Posted: 2024-01-12 00:08:13

A startup called Spectricity hopes its special purpose camera that captures 16 different colors will mean your future phone will be able to handle the subtleties of real-world color more capably.

The company has developed a very compact form of what's called a multispectral camera, a module that captures many more frequencies of light than the red, green and blue of traditional digital cameras. By marrying its multispectral image data with the photo taken by a traditional camera, the system can better navigate tricky lighting situations, improve skin tones in photos, boost apps for makeup choices and dermatology diagnoses, and help with online purchases where accurate color matters.

"Smartphones are colorblind. It's a problem all smartphone makers are trying to solve," said Chief Executive Vincent Mouret, who leads the 35-person spinoff from Imec, a prominent chip research and development center in Belgium. He spoke from the CES 2024 show, where Spectricity is showing off its S1 multispectral camera, now squeezed down to fit in a phone.

Indeed, the company has at least three customers that he expects will include Spectricity's camera in 2025 phones.

Cameras are arguably the highest profile aspect of any new phone and the main reason many of us upgrade. They're getting steadily better as phone makers increase sensor size, add new cameras for ultrawide and telephoto perspectives and improve computational photography software that milks better shots out of small image sensors. Phone makers are desperate for an edge that helps them stand out over rivals.

It's not clear just how often Spectricity's technology would improve a photo. Not every shot is complicated by unusual lighting or difficult situations, like mixed lighting with both warmer-toned indoor lights and cooler outdoor sunshine.

But color problems can be significant, as evidenced by the effort companies like Google and Apple are investing into truer rendering of skin tones, especially for people of color.

Michael Jacobs, a Spectricity application engineer, demonstrated the company's technology by taking a photo of a doll portraying a Black person against a pinkish background. Google's Pixel 7 Pro shifted the color dramatically, giving the doll's face a blue cast and turning the wall purple. The same shots modified by the Spectricity color information showed much more natural tones.

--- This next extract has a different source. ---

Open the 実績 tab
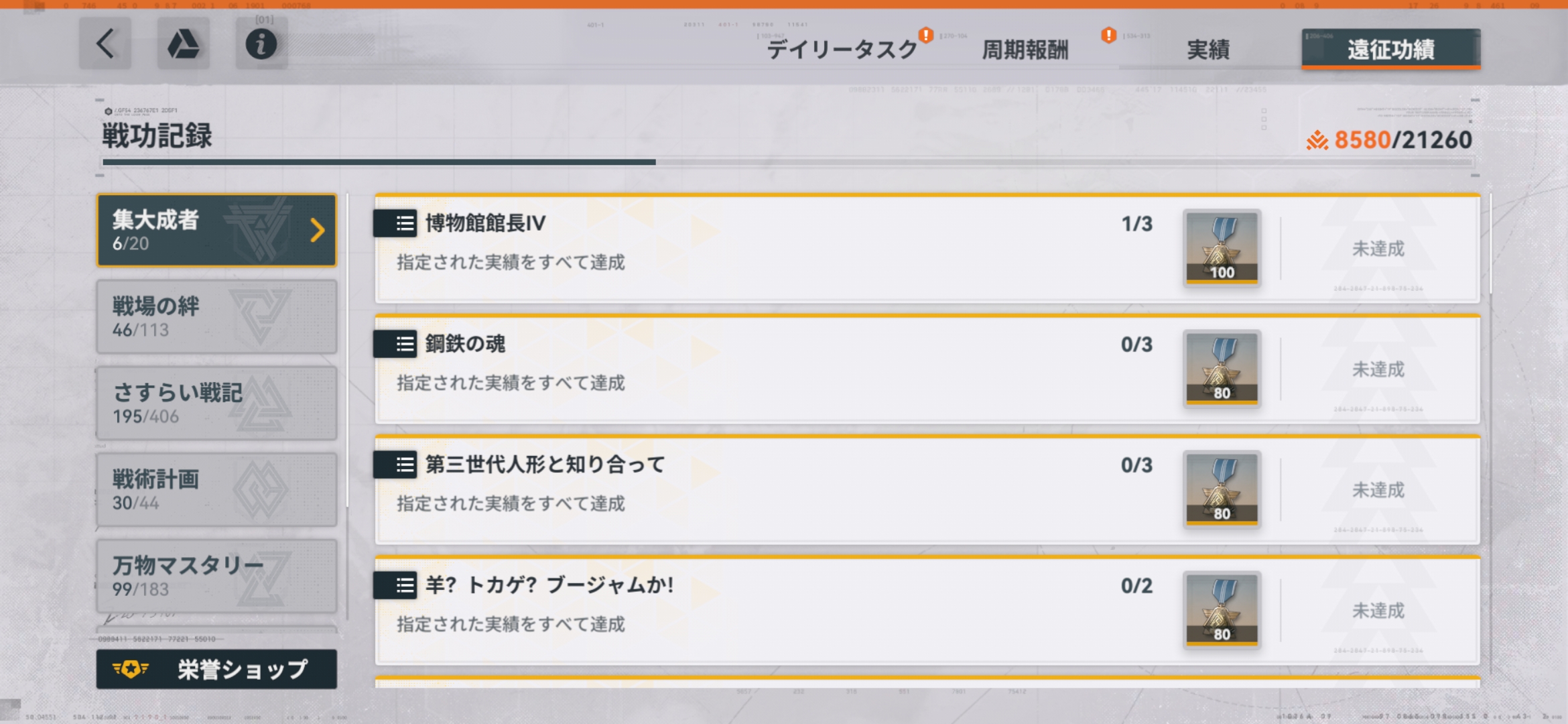point(1207,49)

"We can detect the face in this multispectral image and then find the illuminance that is shining on that face," Jacobs said. "We use that information to correct illuminance and then end up with the correct color for that face."

Spectricity isn't alone in its interest. Marc Levoy, a researcher at Adobe and formerly at Google, who pioneered computational photography, sees multispectral sensors as an avenue for smartphone photography improvements.

Spectricity's S1 camera module, including the image sensor and the company's own lens, fits into the small volume of a regular smartphone camera module. It'll cost only about $3. A more significant concern for smartphone makers could be the volume the camera occupies, since every cubic millimeter inside a phone is precious.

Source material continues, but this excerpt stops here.